Epitaph: Harry Hay

Los Angeles Magazine
January, 2003

Harry Hay met the designer Rudi Gernreich at a Saturday-morning dance rehearsal on Melrose. Almost from the start, Harry wrote later, "we were in love with each other and with each other's ideas." This was risky business in 1950, possibly more subversive and perilous than his clandestine membership in the Communist Party. Two homosexual men broke laws just by congregating. Nobody dared be out, let alone out and political.

Harry shared his secrets with Rudi: Born in England and reared in L.A., Harry had known he liked men since Los Angeles High. Tall, muscled and handsome, he scored acting gigs in Hollywood and had a fling with the future Grandpa Walton, Will Geer, his guide into radical politics. In 1938 he married Anita Platky, a party member, after a therapist advised he bed a boyish woman to help quell his desires.

Through the years when the Hays hosted Leftist salons in their home at 2328 Cove Avenue, atop a Silver Lake stairway, his guise became more and more a burden. In the presidential campaign of 1948, Harry tried tried to straddle his two lives with a manifesto calling on "androgynes" to join a group he formed, Bachelor's Anonymous. Privacy was promised, but nobody bit.
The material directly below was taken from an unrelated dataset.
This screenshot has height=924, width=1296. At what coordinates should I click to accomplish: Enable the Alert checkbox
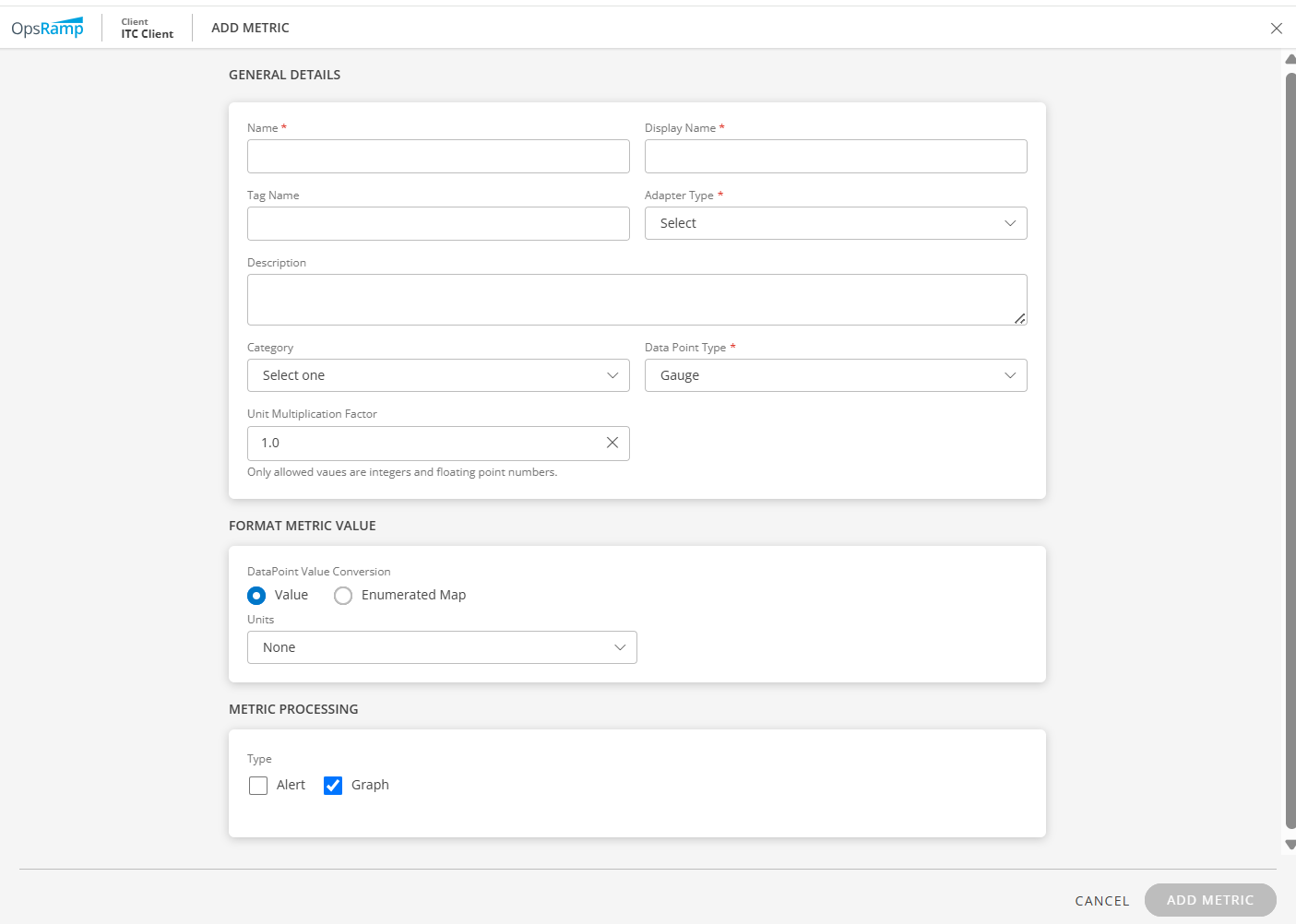coord(258,786)
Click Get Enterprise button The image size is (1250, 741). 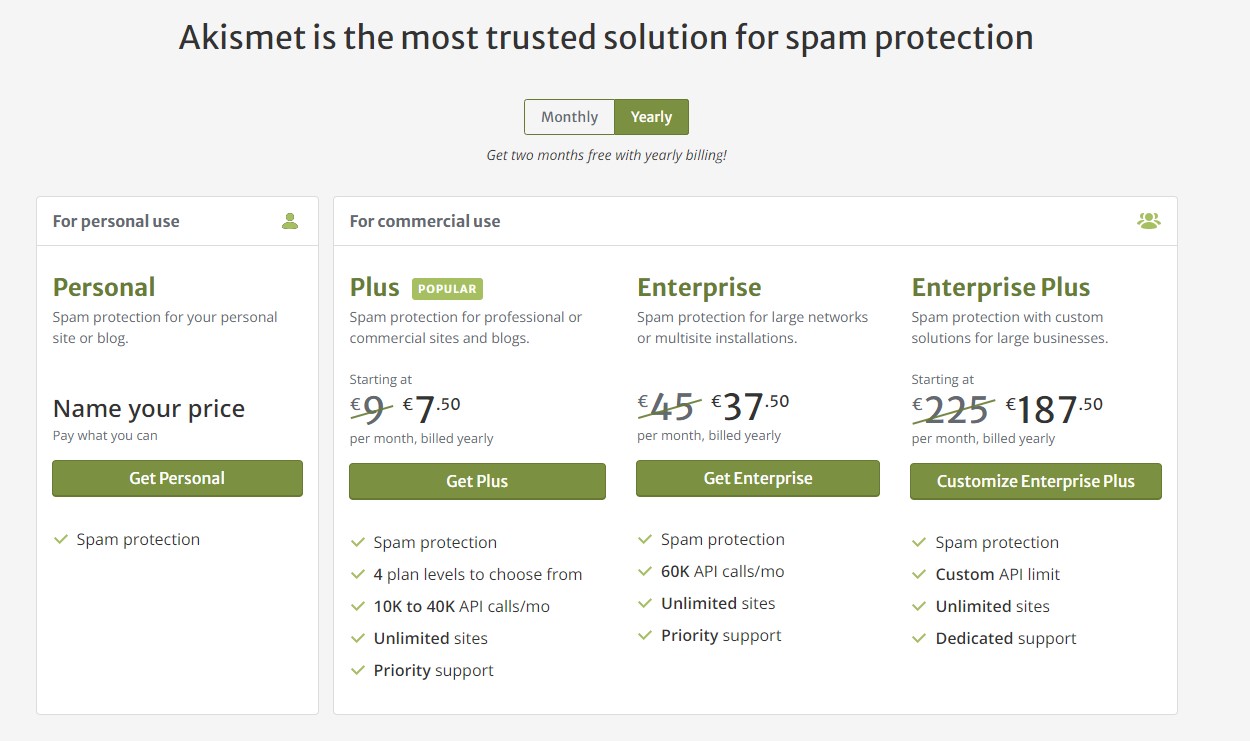tap(758, 478)

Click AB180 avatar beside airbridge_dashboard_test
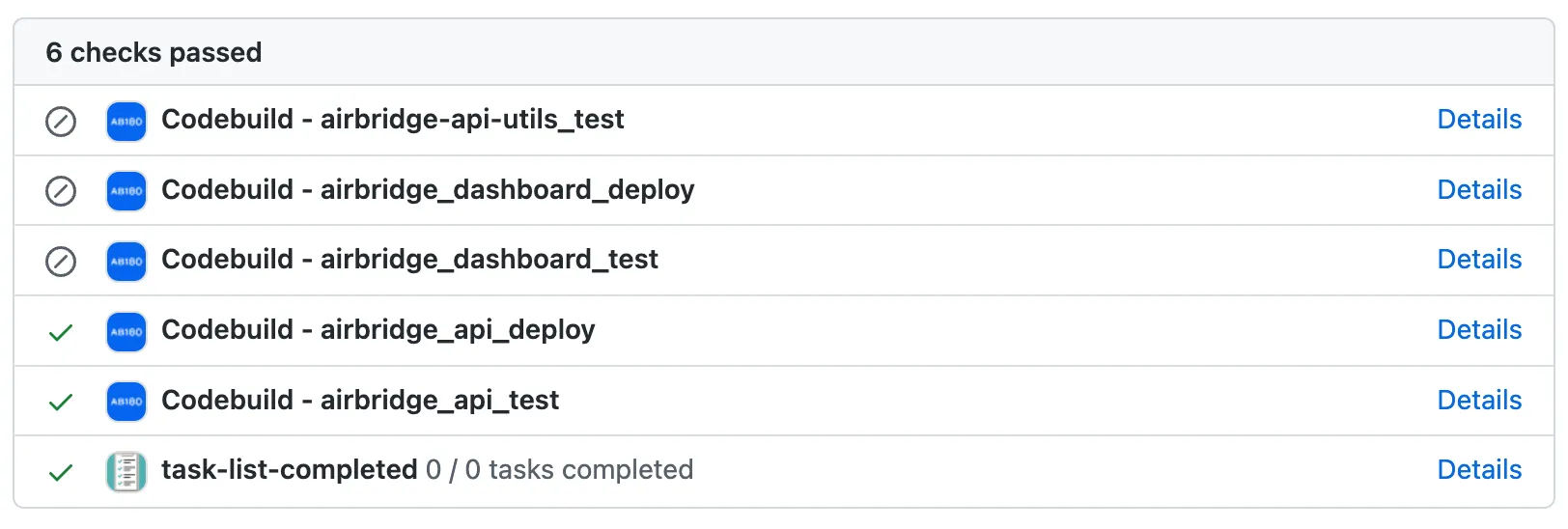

Rudi, a Viennese immigrant, was the partner he needed. That summer of 1950, they worked the male-only beaches of Santa Monica Bay. "If a guy's eyes would shine a little bit more than usual, we would invite him to have coffee with us," Harry said. On November 11 they finally coaxed some men to gather in the Hays' yard while Anita and their two adopted daughters girls were away. Harry pitched a radical idea: a secret order made up of cells, like the Masons, to protect "homophiles" -- his term -- from persecution. They should be like other emerging minority groups, proud and unapologetic.

Five men plus Harry and Rudi swore allegiance to the Mattachine Society, named after troupes of masked male dancers in the Middle Ages. In its first big victory, Harry devised a novel legal strategy for defending a member arrested for lewd conduct in MacArthur Park: He had him admit to being homosexual but deny the crime. When every juror but one voted for acquittal, the charges were dropped. The LAPD was flabbergasted, but the society swelled with recruits and spread to other cities.

Harry's red past and insistence that the Mattachine confront the straight world got him tossed from the society in 1953. He had already divorced Anita and quit the Communist Party over its disapproval of homosexuals. Harry assumed a flagrantly queer style, sporting a dangling earring and pearls -- to go with blue jeans, flowing ponytail and the nickname of Duchess -- so he would not be mistaken for a hetero. Still, he respected the society's oath of secrecy for 25 years, an act of principle that delayed his being recognized as the father of the gay rights movement. (Rudi, who broke up with Harry in the early '50s, kept his role hidden until he died, in 1985.)

Harry and partner of 39 years, John Burnside, had recently left L.A. for San Francisco. Even before his death, at 90, there had been talk of bestowing historic landmark status on the Cove Avenue house as the birthplace of gay rights.